Those questions can be asked right across all NRM policy.
What is the actual time period of that utopian state that Gavin seems to referring to and hence using as a some type of benchmark to claim such things as bushfires are worse and/or unprecedented because of AGW?
I also remember being taught that the USA was the first nation to start having protected National Parks and National forests?
I’m pretty sure Australia was amongst the world leaders as well?
jennifer says
Bill,
We have just 12 data points, with a fair scatter of values, but that doesn’t detract from what appears to be the beginning of a cooling trend across a large number of sites.
Temperatures were tracking up within a defined channel. That upward trends appears to have ended. The IPCC calls it an hiatus. Bazza calls it ENSO. It looks to me like a change in direction.
Given the nature of the data, how would you calculate ‘errors’ and what exactly would they represent?
jaycee says
Deb…The “current newsletter” you posted up was for May…is that the current one?…It sounds like I may have been reading another issue from yours!
I’ve told this blog before..I am / was a tradesman builder / contractor for most of my working life. As for me being a “farmer”…only in the sense that I did some years cropping on a couple hundred acres for hay for our horses on this farm . I personally am not a “farmer”..though I am through family connections of four generations quite well informed and ‘work – skilled’ on farming practices for this area….I also in my wandering youth worked for a spell on a sheep station up near Broken Hill as a general hand…..and boy!..have I built some fences!

__Set exercise 1__
Retype the part of the blog comments that begins with the words "What is the" and ends with "number of sites.".

Records for finding displayed items:
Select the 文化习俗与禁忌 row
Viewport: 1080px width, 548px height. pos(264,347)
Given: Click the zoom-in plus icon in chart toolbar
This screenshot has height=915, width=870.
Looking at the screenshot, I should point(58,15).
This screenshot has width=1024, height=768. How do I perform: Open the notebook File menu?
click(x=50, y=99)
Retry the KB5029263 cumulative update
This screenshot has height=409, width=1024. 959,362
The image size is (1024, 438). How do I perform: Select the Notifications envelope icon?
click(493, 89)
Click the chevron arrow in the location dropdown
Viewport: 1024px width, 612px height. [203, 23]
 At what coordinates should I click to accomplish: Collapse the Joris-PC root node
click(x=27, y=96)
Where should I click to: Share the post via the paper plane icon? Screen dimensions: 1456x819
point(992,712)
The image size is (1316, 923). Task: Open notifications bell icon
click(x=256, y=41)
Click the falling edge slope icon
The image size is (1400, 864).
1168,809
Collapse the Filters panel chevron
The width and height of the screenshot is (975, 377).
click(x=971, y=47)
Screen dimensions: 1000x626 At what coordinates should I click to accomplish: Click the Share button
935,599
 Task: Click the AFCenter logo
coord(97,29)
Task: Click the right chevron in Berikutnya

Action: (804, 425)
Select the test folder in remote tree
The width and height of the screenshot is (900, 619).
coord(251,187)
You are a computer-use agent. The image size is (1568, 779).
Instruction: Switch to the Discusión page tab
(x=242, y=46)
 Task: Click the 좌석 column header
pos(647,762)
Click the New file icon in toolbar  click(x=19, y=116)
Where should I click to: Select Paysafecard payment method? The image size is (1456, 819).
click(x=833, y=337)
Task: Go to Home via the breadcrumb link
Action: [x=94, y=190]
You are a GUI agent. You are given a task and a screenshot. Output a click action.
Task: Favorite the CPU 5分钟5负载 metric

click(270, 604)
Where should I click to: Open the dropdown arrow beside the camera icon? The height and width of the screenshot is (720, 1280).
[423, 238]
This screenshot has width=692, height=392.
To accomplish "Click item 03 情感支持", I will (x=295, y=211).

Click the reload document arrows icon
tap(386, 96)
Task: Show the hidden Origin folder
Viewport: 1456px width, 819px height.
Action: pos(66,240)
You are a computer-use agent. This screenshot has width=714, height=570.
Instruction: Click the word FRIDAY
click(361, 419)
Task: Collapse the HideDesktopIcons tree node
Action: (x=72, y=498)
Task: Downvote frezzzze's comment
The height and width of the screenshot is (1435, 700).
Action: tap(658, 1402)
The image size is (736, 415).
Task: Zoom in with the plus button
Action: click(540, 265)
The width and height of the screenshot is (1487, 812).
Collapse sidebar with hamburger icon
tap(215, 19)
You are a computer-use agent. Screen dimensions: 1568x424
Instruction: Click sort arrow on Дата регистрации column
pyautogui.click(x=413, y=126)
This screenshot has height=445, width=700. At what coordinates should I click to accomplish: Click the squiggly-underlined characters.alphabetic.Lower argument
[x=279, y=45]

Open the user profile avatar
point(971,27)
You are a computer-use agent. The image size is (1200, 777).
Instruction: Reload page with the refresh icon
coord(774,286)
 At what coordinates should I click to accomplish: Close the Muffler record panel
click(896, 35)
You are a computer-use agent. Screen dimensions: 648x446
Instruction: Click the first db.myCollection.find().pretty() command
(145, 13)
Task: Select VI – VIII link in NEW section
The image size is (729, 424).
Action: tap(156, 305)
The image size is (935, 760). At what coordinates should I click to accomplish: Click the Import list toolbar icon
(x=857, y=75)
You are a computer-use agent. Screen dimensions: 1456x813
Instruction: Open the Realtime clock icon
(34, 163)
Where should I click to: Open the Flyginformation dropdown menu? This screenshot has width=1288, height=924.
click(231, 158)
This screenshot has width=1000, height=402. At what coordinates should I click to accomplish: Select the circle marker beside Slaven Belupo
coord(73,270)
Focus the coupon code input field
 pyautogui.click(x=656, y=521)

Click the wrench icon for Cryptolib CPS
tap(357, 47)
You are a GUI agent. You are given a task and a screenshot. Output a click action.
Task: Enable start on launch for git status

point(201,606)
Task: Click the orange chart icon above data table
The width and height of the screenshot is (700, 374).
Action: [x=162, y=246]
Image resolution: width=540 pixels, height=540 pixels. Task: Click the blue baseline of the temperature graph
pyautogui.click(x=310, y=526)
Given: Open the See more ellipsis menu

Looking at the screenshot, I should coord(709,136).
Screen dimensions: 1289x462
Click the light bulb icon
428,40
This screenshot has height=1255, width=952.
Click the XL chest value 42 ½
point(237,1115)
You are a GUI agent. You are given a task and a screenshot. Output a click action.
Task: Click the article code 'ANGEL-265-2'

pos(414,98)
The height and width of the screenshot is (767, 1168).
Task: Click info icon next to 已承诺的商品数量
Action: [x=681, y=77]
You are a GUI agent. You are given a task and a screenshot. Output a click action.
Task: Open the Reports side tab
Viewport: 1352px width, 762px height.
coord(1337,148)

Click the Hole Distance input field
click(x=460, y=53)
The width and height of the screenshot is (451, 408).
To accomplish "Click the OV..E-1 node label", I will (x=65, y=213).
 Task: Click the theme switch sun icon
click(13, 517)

__Set exercise 2__
From the records, echo the lines beginning with the line containing "Task: Click the AFCenter logo" and ending with the line containing "tap(386, 96)".

__Worked solution 1__
What is the actual time period of that utopian state that Gavin seems to referring to and hence using as a some type of benchmark to claim such things as bushfires are worse and/or unprecedented because of AGW?
I also remember being taught that the USA was the first nation to start having protected National Parks and National forests?
I’m pretty sure Australia was amongst the world leaders as well?
jennifer says
Bill,
We have just 12 data points, with a fair scatter of values, but that doesn’t detract from what appears to be the beginning of a cooling trend across a large number of sites.

__Worked solution 2__
 Task: Click the AFCenter logo
coord(97,29)
Task: Click the right chevron in Berikutnya

Action: (804, 425)
Select the test folder in remote tree
The width and height of the screenshot is (900, 619).
coord(251,187)
You are a computer-use agent. The image size is (1568, 779).
Instruction: Switch to the Discusión page tab
(x=242, y=46)
 Task: Click the 좌석 column header
pos(647,762)
Click the New file icon in toolbar  click(x=19, y=116)
Where should I click to: Select Paysafecard payment method? The image size is (1456, 819).
click(x=833, y=337)
Task: Go to Home via the breadcrumb link
Action: [x=94, y=190]
You are a GUI agent. You are given a task and a screenshot. Output a click action.
Task: Favorite the CPU 5分钟5负载 metric

click(270, 604)
Where should I click to: Open the dropdown arrow beside the camera icon? The height and width of the screenshot is (720, 1280).
[423, 238]
This screenshot has width=692, height=392.
To accomplish "Click item 03 情感支持", I will (x=295, y=211).

Click the reload document arrows icon
tap(386, 96)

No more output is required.